Lockout Tags Need to Be Taken Seriously

Lockout tags are used to take vehicles, equipment, and other materials out of service because of damage, failure, or another legitimate reason such as a scheduled audit or inspection.

When you see a lockout tag, it needs to be taken seriously. Don’t ignore or disregard them even if you desperately need to use the locked out equipment. It’s not worth the risk.

Here’s why lockout tags are important along with some real-world examples of how they have been misused.

Don’t Mess Around with Lockout Tags 

All employees need to take lockout tags seriously. At the same time, they shouldn’t be placed on equipment lightly. Lockout tags should only be used if there is a serious reason why that particular piece of equipment should not be used.

There have been real-world instances where workers have placed lockout tags on a specific forklift, for example, because didn’t want anybody else to use it and instead sought to “reserve” it for themselves. This is a bad idea because it undermines the seriousness of the lockout tag.

In this scenario, another driver might disregard a lockout tag in the future because they thought a co-worker was simply being selfish, and it could lead to disaster if the vehicle is actually in disrepair.

Educate Everybody on Lockout Tags

Similarly, every employee needs to understand how lockout tags work, why they should be taken seriously, and how to use them effectively. This includes full-time workers, part-timers, and seasonal workers.

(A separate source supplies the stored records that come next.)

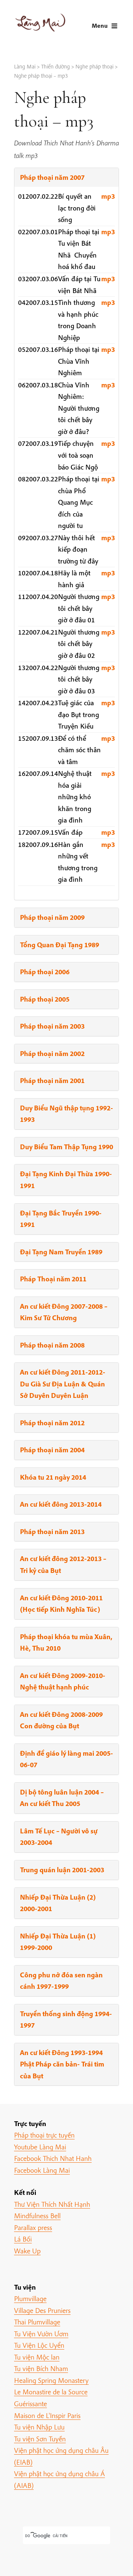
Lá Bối (23, 2238)
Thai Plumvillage (37, 2321)
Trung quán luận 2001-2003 (62, 1869)
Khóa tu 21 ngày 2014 (53, 1477)
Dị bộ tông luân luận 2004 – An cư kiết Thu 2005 (62, 1798)
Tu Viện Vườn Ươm (41, 2333)
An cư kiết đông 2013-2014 (61, 1504)
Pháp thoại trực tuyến (44, 2135)
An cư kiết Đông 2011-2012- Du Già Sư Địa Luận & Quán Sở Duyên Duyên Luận (62, 1384)
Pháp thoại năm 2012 (52, 1422)
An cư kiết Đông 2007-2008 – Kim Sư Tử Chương (64, 1312)
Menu (100, 25)
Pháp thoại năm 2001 (52, 1080)
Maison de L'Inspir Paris (47, 2415)
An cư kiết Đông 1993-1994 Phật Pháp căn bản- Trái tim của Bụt (62, 2064)
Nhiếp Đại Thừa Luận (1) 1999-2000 (58, 1941)
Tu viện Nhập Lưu (39, 2426)
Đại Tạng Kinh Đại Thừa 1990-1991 (66, 1179)
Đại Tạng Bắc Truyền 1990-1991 (61, 1218)
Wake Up (27, 2250)
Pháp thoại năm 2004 (52, 1449)
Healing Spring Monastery (51, 2380)
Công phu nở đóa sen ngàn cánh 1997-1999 (61, 1980)
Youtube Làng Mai (40, 2146)
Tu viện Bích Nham (41, 2368)
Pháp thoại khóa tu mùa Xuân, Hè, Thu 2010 (66, 1642)
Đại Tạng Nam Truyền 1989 (61, 1251)
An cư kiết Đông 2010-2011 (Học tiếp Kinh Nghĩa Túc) (61, 1603)
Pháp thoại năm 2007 (52, 177)
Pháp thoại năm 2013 (52, 1531)
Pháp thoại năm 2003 (52, 1026)
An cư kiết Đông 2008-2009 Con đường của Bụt (61, 1720)
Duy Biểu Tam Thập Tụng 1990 (66, 1146)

If a particular vehicle or piece of equipment is locked out, nobody should use it until it has been approved by qualified personnel to be returned to service. There have been real-world cases where people have ignored, disregarded, or not seen lockout tags and used the locked out equipment anyway to their own regret.

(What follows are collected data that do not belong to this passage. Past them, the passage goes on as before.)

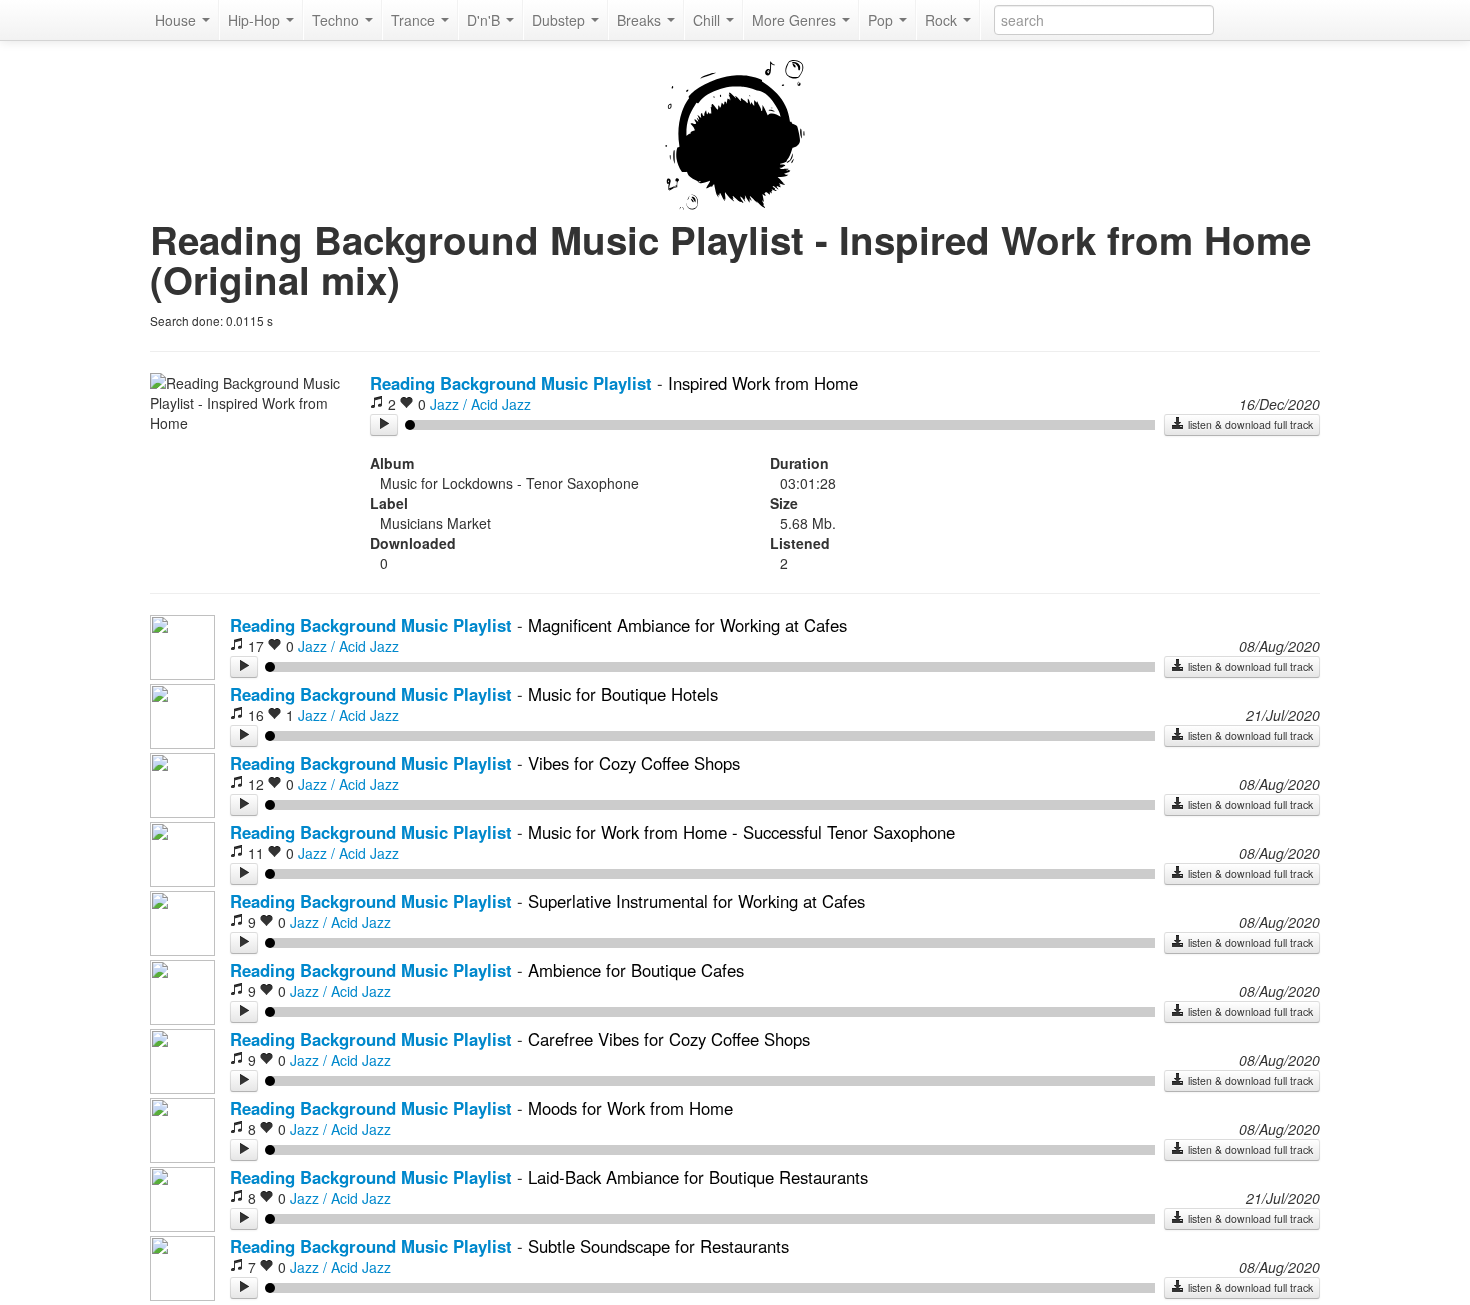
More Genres (796, 20)
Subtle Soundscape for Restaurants (658, 1246)
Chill (708, 20)
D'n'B (485, 20)
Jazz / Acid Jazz (480, 404)
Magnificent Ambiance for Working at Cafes (687, 625)
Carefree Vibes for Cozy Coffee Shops (669, 1039)
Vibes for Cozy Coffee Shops (634, 763)
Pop (882, 20)
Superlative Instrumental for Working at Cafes (696, 901)
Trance (415, 20)
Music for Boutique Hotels (623, 694)
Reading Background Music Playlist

Educating everybody within the organization about how they work and why they are important is critical to workplace safety.

Minimize Lockouts

When equipment is locked out, it isn’t contributing to the organization’s success. So while lockout tags should be used when necessary and respected by all workers, every effort should be made to minimize the amount of time necessary equipment is locked out. In the real world, there have been instances in which equipment is locked out and then forgotten about for weeks, months, or even years. This doesn’t help anybody.

When equipment is locked out, think of it as a time clock that is running. The less time that particular piece of equipment or vehicle is locked out, the more productive the workplace will be.